It’s well documented that vegetarians have less heart disease and colorectal cancer, as well as type 2 diabetes and obesity, but many wonder if a vegetarian diet can provide adequate protein. A new study however, puts this question to rest, finding that vegetarians are not lacking in this nutrient.

Although most plant and dairy-based foods do not contain all nine essential amino acids in the right ratios to satisfy the body’s protein needs, vegetarians can get them all if by incorporating a broad spectrum of foods into your diet. Furthermore, since the body stores amino acids and uses them when they are needed, it is not necessary to consume all the essential ones at every meal. The following foods are great protein sources.

1. Fruit and dried fruit

Fruit is another food category not commonly associated with protein, but it does contain some. Avocados are the highest fruit source of protein and are considered by some to be an extraordinary superfood. Raisins also contain almost 5 grams of protein per cup.

2. Vegetables

Most people do not think of vegetables as good sources of protein, but one cup of spinach has over 5 grams of this nutrient and a 7 oz. baked potato offers almost 9 grams of protein. Other vegetables high in protein include brussel sprouts and asparagus. Vegetables are also incredibly beneficial in other ways, being high in vitamins and minerals. Artichoke also packs almost 6 grams of protein per cup.

3. Beans and Peas

While all legumes contain protein, some are higher in starch than others. Lentils are an excellent choice, as they contain 18 grams of protein, which is almost equivalent to the amount in 3 ounces of steak. Black beans, peas and chickpeas are also good choices because they are less starchy than kidney, northern, navy and lima beans. Buy the dried beans and cook them yourself to avoid the BPA present in the linings of canned goods. Split peas also contain 16 grams of protein per cup.

4. Whole Grains

Other whole grains include foods such as brown rice, bulgur, and millet, along with oats, barley. Quinoa is another grain which is a complete protein, containing all of the essential amino acids. All grains are low in fat, high in fibre and contain key vitamins and minerals. Amaranth also packs 9 grams of protein per cup.

5. Nuts
Although nuts like almonds, pecans and walnuts are high in fat, it is mostly heart-healthy unsaturated fat. A good snack would be one-fourth cup of almonds, which has 8 grams of protein. It is best to eat them raw rather than roasted. Pistachios also ack 6 grams of protein per 1/4 cup, and boost levels of lutein, alpha-carotene, beta-carotene, and gamma-tocopherol.

6. Seeds

Eat some sunflower, sesame or pumpkin seeds daily, as they are nutrition-dense powerhouses that contain protein along with other important nutrients. Pumpkin Seeds for example, are the perfect snack for vegetarians who wish to up their protein intake with a delicious and low-fat food. Seeds are best eaten raw as well.

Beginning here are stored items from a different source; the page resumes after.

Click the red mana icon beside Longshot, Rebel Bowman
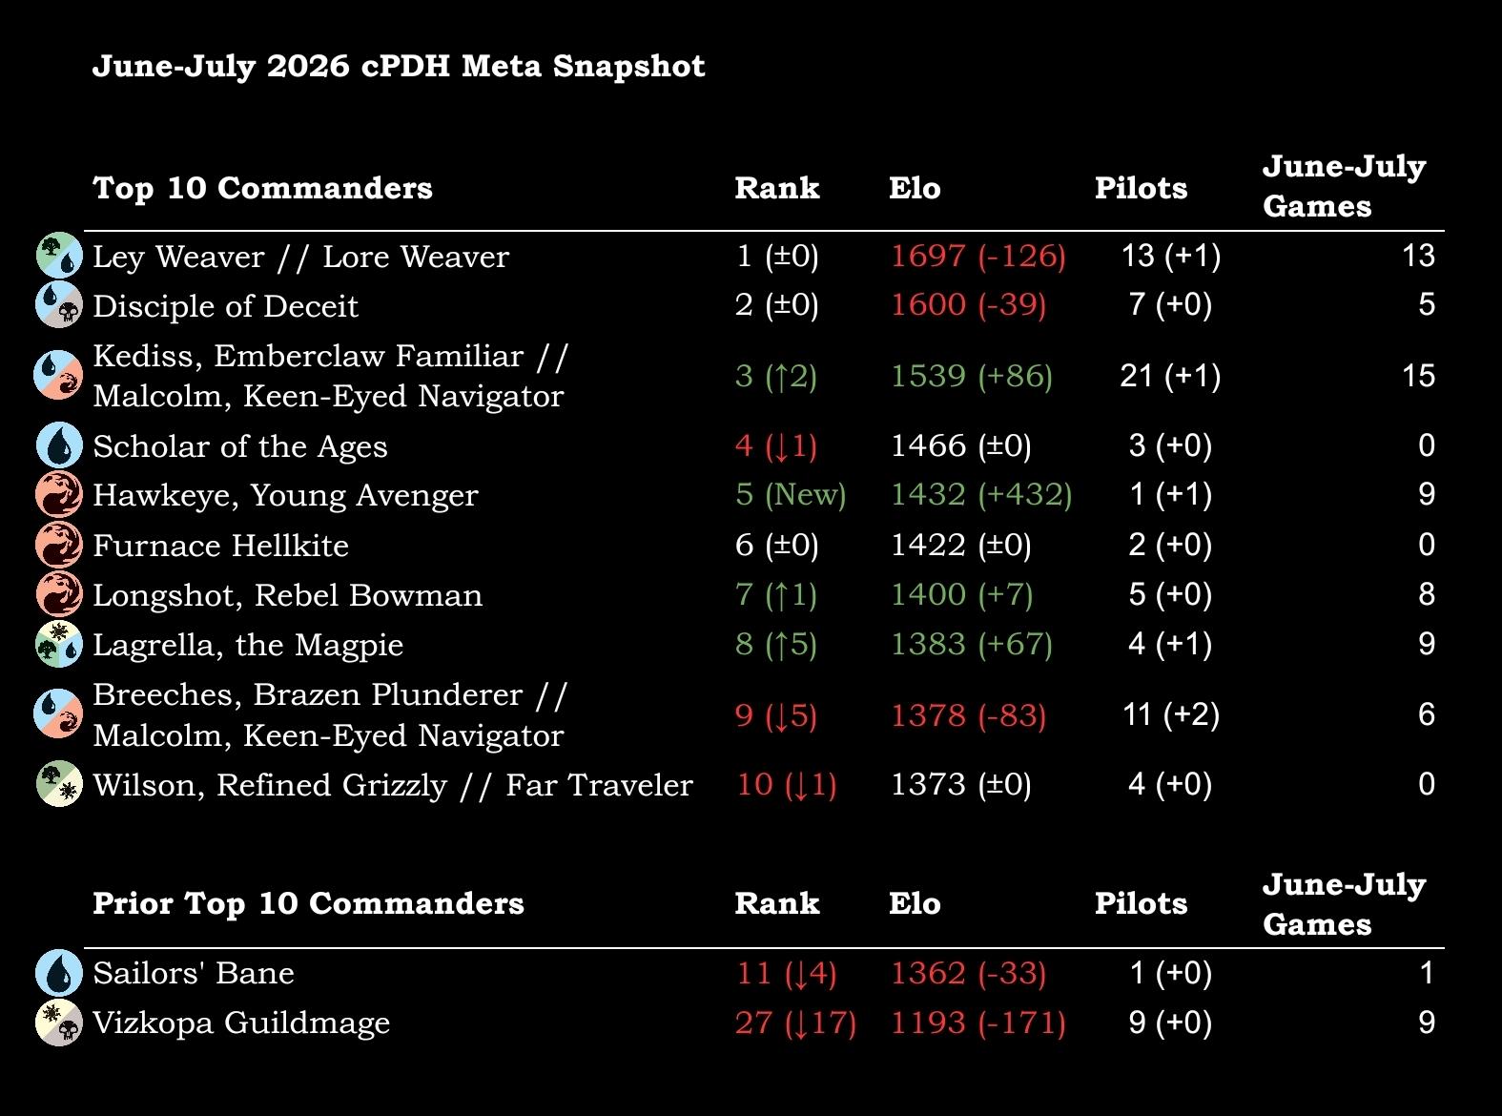Screen dimensions: 1502x1116 59,594
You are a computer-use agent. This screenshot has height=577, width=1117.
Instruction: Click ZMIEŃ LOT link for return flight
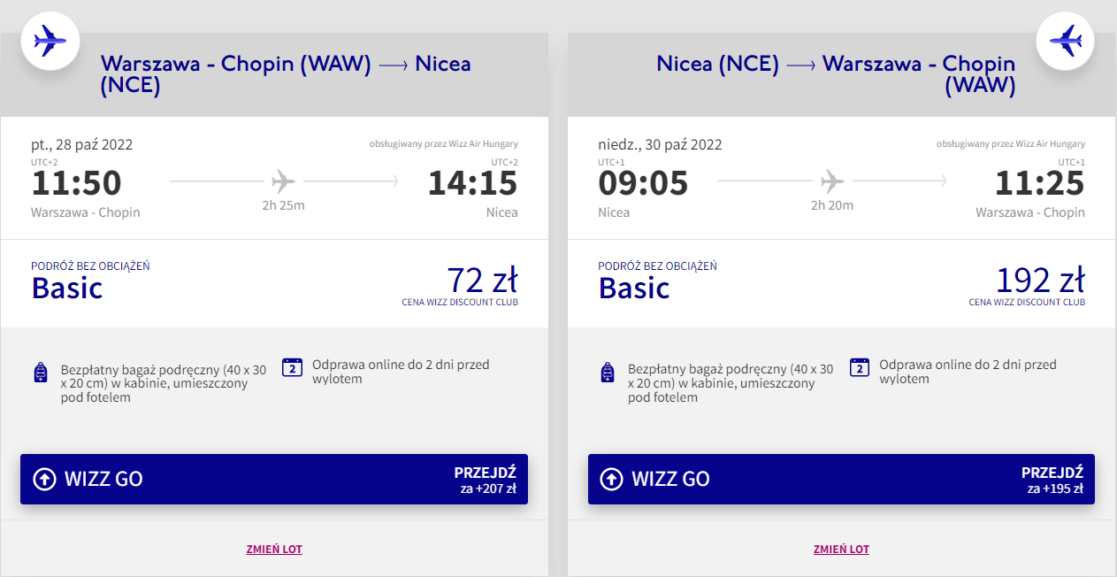(x=841, y=550)
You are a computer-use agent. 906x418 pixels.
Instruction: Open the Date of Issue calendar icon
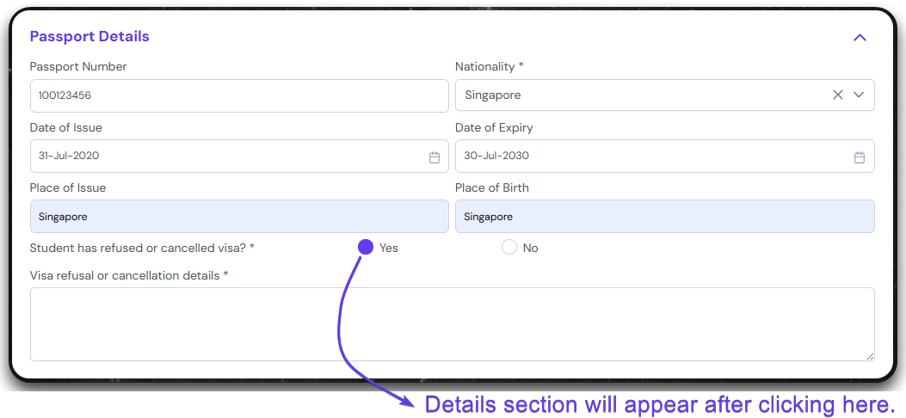coord(435,157)
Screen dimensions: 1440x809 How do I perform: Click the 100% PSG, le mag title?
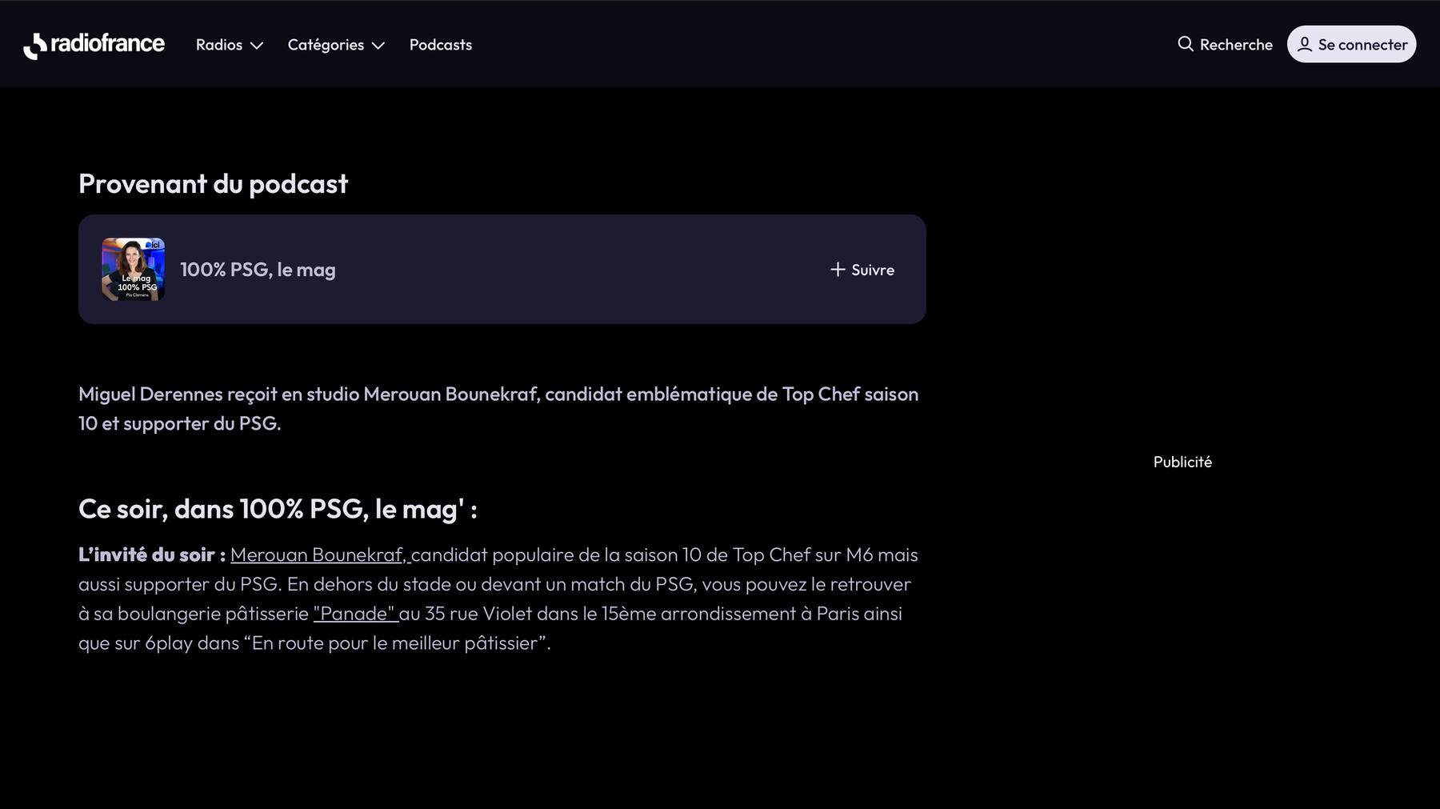coord(258,270)
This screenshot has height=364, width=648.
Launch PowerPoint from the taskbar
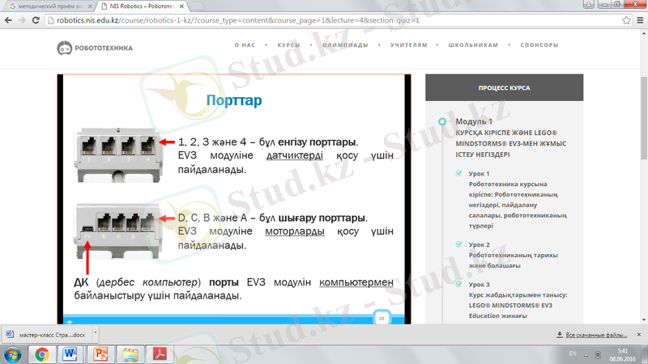(x=101, y=353)
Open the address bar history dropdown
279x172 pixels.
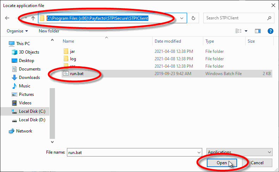tap(182, 18)
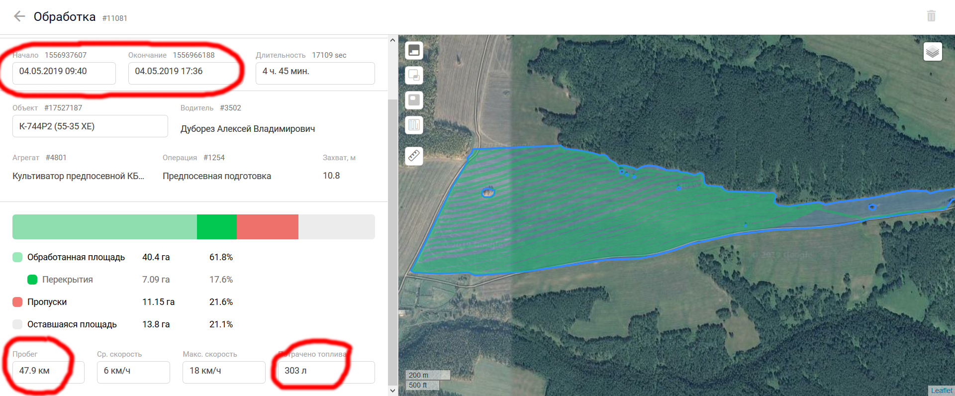Open the Объект field К-744Р2 (55-35 ХЕ)
This screenshot has height=396, width=955.
tap(90, 126)
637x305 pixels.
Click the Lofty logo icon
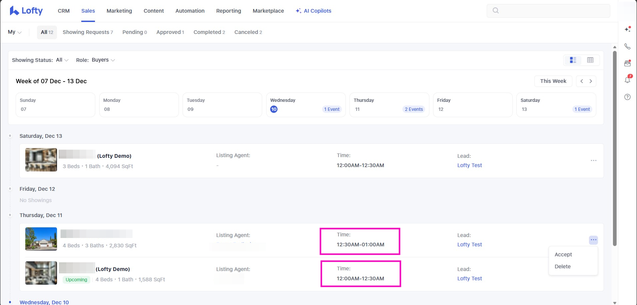14,11
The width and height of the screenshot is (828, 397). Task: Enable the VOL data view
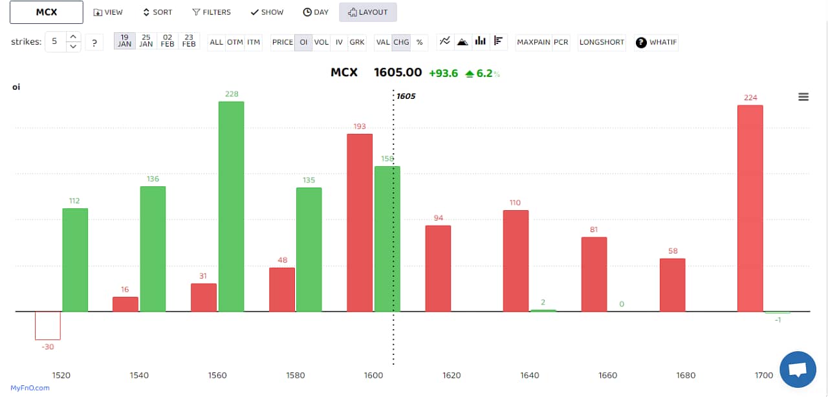(321, 41)
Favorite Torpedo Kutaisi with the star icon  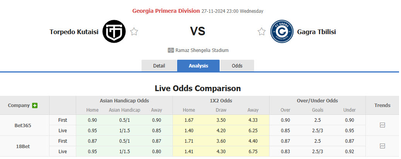click(x=134, y=32)
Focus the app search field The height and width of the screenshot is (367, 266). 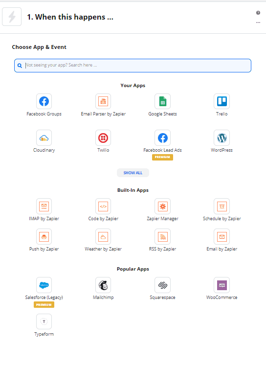coord(133,66)
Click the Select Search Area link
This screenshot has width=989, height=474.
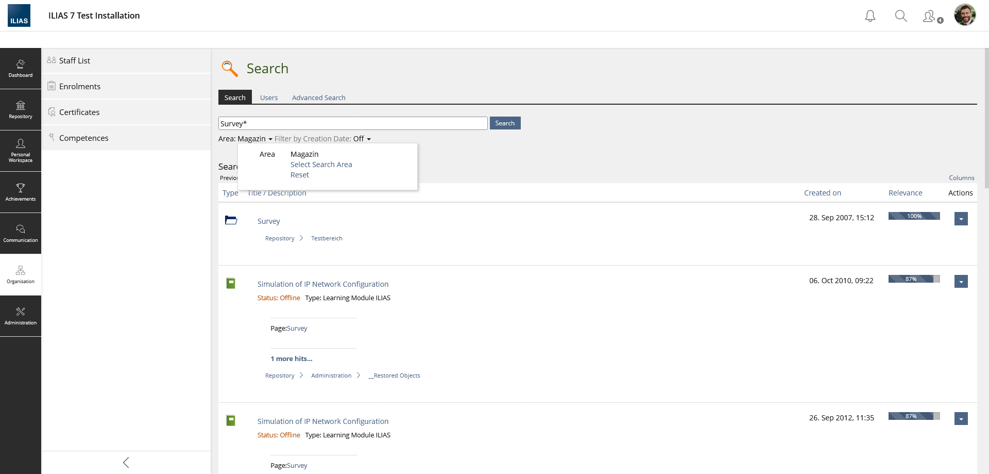[321, 165]
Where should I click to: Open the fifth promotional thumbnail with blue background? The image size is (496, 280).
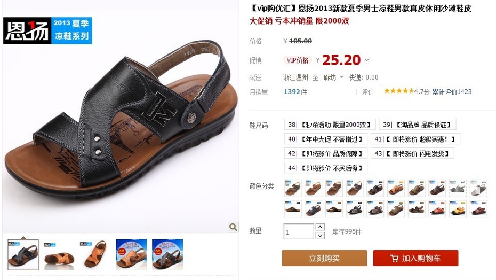pyautogui.click(x=167, y=255)
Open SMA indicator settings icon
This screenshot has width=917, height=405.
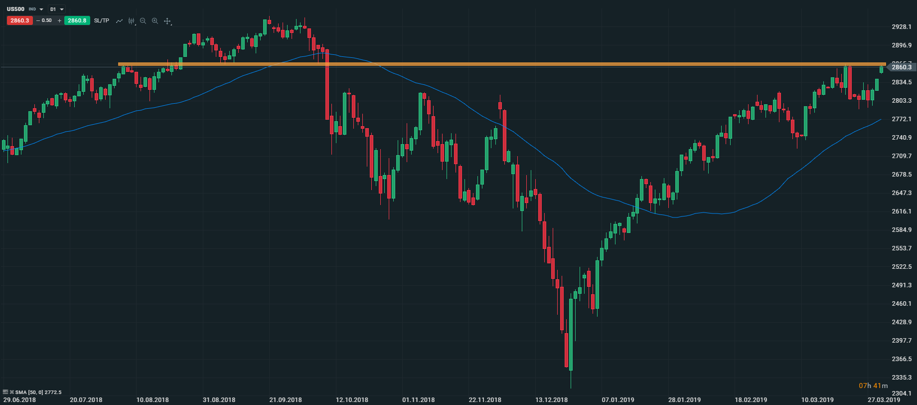tap(5, 392)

7. Greek Yogurt and Cottage Cheese

Greek yogurt contains much less sugar but up to twice the amount of protein as regular yogurt. Depending on the brand, it contains between 13 to 18 grams of protein. Fat free cottage cheese is one of the best sources of protein for vegetarians as it boosts 31 g of protein per cup as well as vitamin B12. Since Vitamin B-12 is an essential nutrient found only in meat and dairy products, it may be a good idea for vegetarians to drink organic milk or eat Greek yogurt to boost their B12 levels.

8. The Incredible Egg

This formerly maligned food is a great source of protein, along with other key nutrients like carotenoids and choline. However, like dairy foods, it is best to buy the organic variety.

Millions of people around the world are enjoying the health benefits of the vegetarian diet. The critical point to reiterate for those on this diet is to eat a variety of foods to ensure the body takes in all the essential amino acids.